## Objective:
Show every line in the data that contains the word "Select", and copy each one in full.
Data provided start
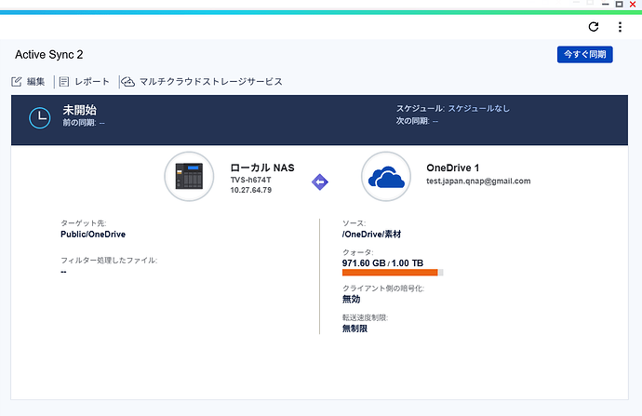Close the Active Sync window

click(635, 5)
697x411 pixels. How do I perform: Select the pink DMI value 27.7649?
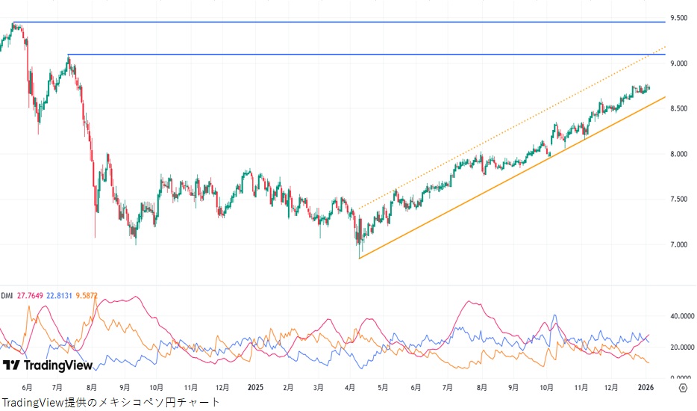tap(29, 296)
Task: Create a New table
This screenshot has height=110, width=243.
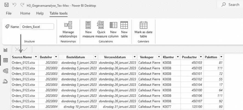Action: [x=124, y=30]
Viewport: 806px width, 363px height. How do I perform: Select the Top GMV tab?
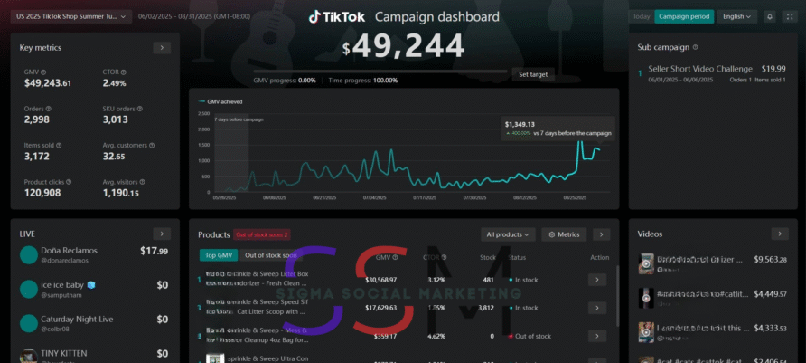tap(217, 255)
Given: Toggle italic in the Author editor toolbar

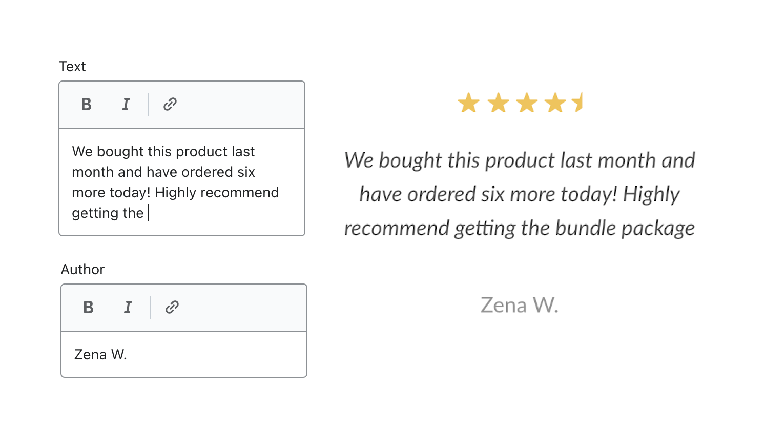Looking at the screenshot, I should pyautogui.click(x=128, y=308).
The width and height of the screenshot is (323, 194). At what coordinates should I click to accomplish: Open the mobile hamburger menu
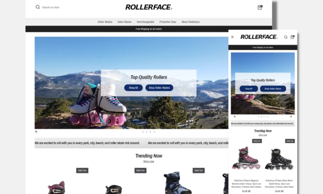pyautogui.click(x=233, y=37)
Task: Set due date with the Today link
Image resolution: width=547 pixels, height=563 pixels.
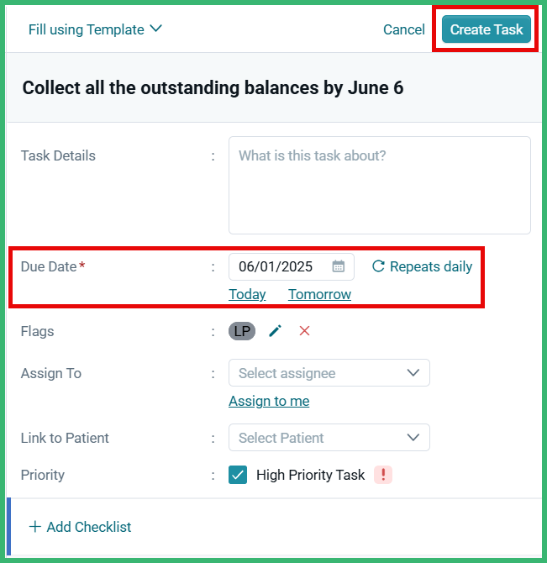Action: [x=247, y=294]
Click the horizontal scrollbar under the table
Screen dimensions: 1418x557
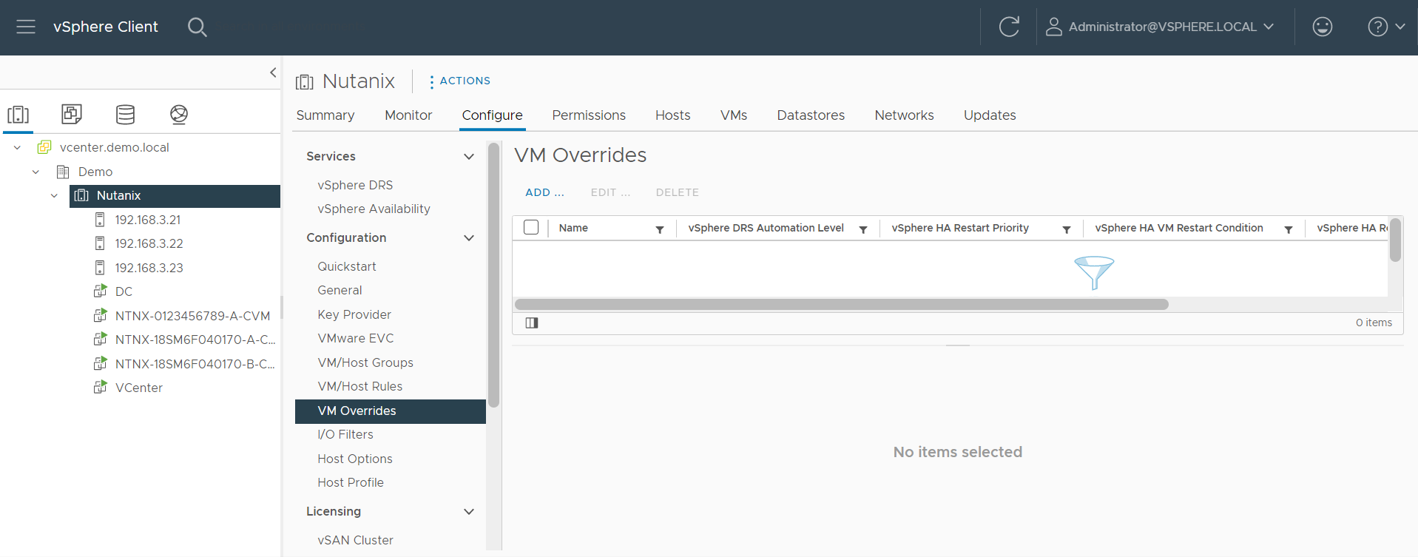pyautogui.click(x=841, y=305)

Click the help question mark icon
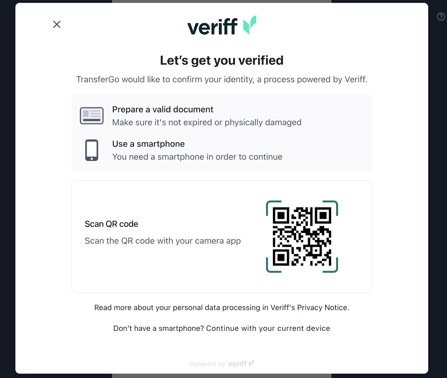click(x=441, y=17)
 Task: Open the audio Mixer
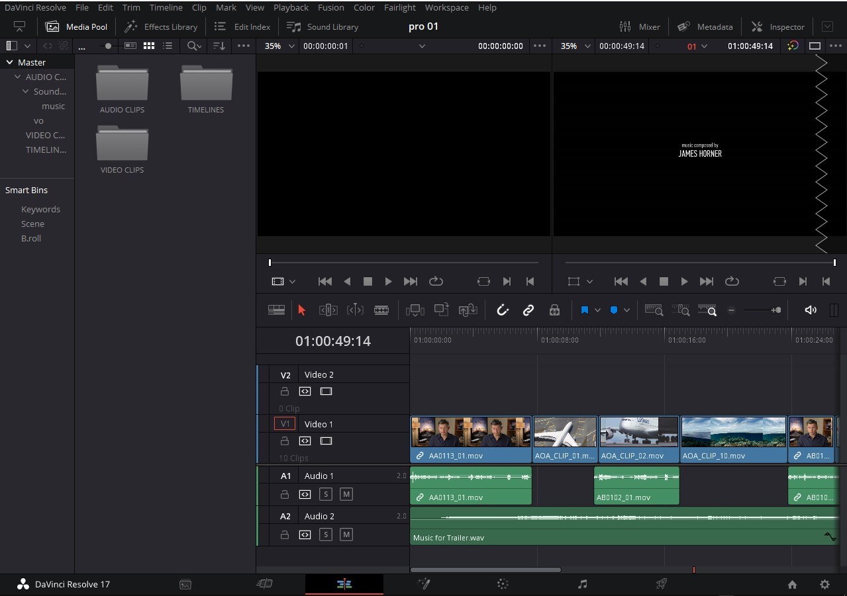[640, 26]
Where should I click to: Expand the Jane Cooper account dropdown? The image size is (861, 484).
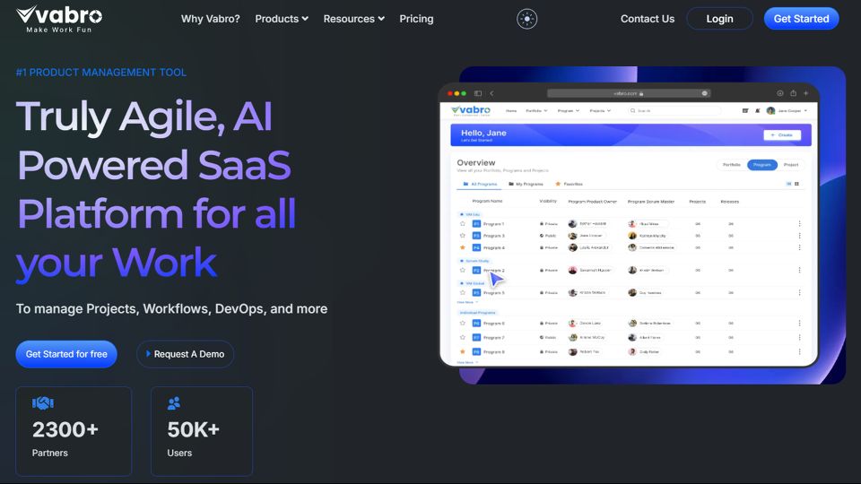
Data provided end
## The answer:
697x411 pixels. How do I perform: Select the pink DMI value 27.7649?
Viewport: 806px width, 363px height. How do I perform: Select the Top GMV tab?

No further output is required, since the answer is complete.